→ **ASSIGNED TASK**: Every line from the one containing "Image resolution: width=1366, height=962." to the one containing "Sponsors (299, 752)" in the records below, both included, must be set down exactly, and no other line.

→ **DATA FOR ANALYSIS**:
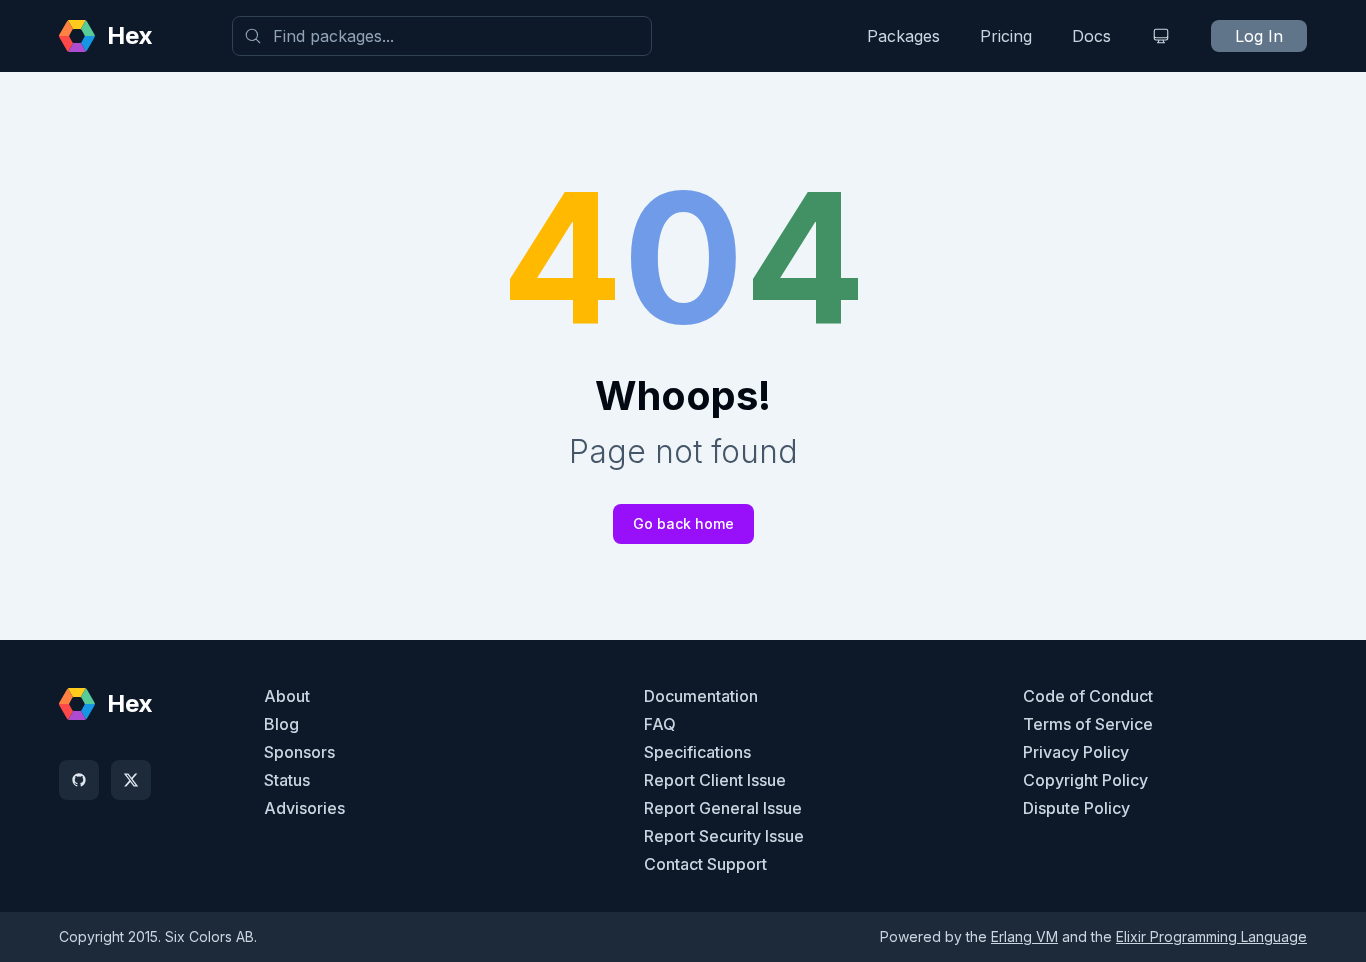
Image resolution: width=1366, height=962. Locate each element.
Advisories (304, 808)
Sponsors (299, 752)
...
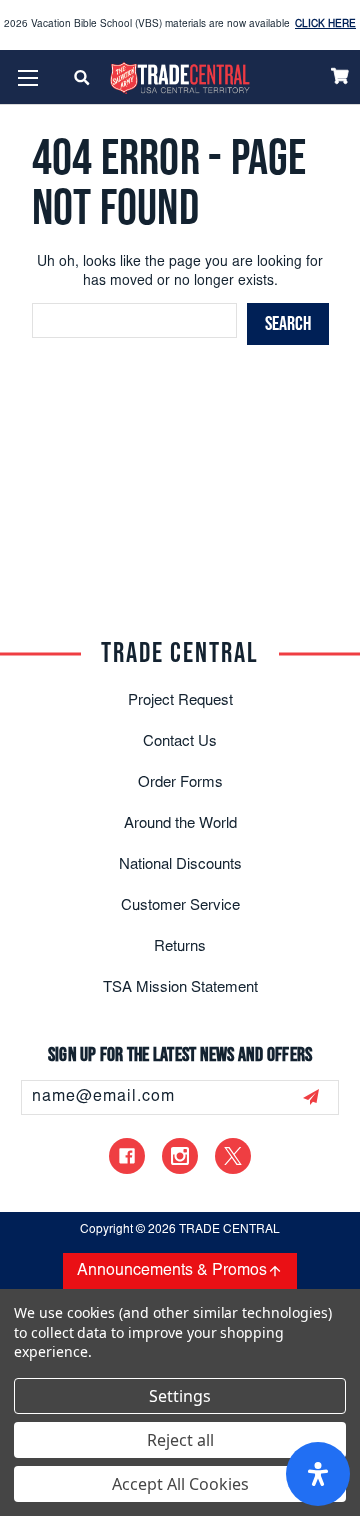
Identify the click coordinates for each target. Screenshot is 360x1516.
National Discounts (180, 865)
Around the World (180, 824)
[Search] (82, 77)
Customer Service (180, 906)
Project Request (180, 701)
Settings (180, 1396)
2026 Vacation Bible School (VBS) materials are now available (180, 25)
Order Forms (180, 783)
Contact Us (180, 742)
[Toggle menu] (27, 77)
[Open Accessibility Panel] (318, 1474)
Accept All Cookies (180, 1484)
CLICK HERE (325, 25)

→ **COMPLETED EXERCISE**:
Image resolution: width=1366, height=962. Locate each element.
Advisories (304, 808)
Sponsors (299, 752)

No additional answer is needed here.